Small. I am torn between the 2 and the 0. I don’t really think I want a Sram 1x setup.


----------



## M-theory

Rashadabd said:


> Small. I am torn between the 2 and the 0. I don’t really think I want a Sram 1x setup.


Yup, the Sram 1X option seems to be spreading like cancer on gravel bikes. I don't like the way Sram shifts to begin with, but the 1x is adding insult to injury.


----------



## Rashadabd

I have decided to go with the Revolt Advanced 0. There's just too much value there and the 2 has that Giant Coduct Hydro system which reportedly adds a considerable amount of weight and is pretty ugly in my opinion. I am probably trading in at least one of my other bikes to offset some of the cost. The trade-in programs around here are my favorite aspect of buying bikes in Colorado.


----------



## Rashadabd




----------



## M-theory

Rashadabd said:


> I was able to test one of these today and it is outstanding.

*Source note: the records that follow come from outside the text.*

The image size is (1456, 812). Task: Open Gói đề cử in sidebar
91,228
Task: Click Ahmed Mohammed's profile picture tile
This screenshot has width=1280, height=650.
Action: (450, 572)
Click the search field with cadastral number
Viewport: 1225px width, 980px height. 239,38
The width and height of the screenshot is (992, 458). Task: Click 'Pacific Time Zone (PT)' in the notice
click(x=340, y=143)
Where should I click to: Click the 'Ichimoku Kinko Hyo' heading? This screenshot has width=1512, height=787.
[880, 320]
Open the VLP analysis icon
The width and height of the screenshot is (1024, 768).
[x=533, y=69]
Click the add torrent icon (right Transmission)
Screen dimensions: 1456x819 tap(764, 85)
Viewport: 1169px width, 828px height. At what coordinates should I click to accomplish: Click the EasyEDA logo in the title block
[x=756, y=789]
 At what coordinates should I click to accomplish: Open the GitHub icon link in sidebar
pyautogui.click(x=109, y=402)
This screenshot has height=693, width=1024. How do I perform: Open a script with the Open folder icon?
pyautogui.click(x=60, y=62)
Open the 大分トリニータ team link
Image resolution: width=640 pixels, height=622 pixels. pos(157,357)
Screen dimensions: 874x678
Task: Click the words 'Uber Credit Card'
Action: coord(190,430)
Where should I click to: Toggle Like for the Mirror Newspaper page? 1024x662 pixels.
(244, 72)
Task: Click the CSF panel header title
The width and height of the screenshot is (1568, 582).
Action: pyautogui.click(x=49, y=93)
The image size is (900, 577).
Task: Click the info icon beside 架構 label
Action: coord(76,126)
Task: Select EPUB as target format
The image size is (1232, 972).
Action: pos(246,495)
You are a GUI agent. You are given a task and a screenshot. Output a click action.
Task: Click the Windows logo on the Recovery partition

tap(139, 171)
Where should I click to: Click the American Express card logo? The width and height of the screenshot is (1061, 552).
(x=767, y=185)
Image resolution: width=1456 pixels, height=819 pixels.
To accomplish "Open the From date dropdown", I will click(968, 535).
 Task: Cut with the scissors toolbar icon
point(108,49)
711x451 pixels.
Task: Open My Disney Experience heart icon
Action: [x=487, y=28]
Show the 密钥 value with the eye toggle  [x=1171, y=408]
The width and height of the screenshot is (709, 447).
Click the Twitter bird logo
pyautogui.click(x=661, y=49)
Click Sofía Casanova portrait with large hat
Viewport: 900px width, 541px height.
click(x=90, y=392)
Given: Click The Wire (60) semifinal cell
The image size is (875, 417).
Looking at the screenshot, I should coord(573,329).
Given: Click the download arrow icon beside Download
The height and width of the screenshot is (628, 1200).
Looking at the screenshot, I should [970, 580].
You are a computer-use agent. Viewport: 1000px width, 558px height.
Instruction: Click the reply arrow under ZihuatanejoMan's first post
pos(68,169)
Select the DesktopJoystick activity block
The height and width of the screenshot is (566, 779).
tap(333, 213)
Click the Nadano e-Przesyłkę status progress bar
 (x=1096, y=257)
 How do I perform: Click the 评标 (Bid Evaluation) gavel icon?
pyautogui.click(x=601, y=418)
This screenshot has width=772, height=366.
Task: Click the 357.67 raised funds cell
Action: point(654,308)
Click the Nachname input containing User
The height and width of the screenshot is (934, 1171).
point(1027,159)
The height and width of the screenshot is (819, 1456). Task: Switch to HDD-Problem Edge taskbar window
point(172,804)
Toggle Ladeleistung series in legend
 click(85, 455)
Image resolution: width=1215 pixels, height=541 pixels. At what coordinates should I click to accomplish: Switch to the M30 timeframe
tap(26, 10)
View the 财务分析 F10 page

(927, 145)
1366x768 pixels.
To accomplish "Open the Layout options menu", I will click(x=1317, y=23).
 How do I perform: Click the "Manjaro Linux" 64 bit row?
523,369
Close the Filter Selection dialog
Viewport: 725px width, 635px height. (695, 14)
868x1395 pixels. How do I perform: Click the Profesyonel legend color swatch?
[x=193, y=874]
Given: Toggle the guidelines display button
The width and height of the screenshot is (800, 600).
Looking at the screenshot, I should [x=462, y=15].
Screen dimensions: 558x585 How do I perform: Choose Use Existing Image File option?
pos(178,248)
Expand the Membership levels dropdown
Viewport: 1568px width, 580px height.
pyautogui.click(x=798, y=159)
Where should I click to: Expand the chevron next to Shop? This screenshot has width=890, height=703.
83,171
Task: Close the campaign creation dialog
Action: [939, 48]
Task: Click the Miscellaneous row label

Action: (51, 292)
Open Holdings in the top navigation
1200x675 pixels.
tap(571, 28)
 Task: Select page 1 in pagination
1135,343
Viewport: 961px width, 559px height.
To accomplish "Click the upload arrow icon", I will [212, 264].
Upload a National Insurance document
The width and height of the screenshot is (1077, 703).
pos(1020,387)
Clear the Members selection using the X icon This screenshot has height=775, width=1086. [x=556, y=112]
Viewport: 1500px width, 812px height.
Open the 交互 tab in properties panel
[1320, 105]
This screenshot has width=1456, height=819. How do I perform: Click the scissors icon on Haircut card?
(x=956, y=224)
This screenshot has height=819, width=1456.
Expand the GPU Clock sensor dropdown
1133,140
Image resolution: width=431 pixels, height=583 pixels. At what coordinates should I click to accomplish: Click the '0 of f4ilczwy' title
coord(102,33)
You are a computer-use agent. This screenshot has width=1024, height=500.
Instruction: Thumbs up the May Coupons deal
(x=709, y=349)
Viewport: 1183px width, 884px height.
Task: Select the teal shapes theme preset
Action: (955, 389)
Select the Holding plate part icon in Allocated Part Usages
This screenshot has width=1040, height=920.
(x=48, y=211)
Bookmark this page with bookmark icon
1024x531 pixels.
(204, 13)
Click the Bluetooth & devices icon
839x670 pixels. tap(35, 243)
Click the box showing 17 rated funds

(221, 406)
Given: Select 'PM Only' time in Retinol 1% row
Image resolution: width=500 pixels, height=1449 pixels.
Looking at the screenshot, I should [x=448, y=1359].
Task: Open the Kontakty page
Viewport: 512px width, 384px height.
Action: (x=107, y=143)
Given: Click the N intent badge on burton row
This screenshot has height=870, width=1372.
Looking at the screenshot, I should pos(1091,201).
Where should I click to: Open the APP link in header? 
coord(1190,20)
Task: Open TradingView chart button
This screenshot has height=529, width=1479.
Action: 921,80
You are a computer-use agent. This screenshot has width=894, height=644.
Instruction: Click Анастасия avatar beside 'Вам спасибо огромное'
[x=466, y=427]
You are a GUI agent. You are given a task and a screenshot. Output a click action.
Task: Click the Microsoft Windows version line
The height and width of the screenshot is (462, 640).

I rode the Sram Apex spec’d bike and tested it back to back with a Specialized Diverge and 2019 Salsa Warbird. I would choose the Revolt Advanced 10/10 times hands down. It was the first bike I have ridden that qualifies as a TRUE all surface bike. It absolutely felt like if you put a decent set of road wheels and tires on this bike it would not only hold its own, it would actually be a good road bike. With 40-42mm tires, it’s a top notch gravel racer. With 650b wheels, my guess is it would be a really good light trail adventure bike. Great bike. It’s at the top of my list by a considerable margin. Bikes in my size probably won’t be available until the end of the year though.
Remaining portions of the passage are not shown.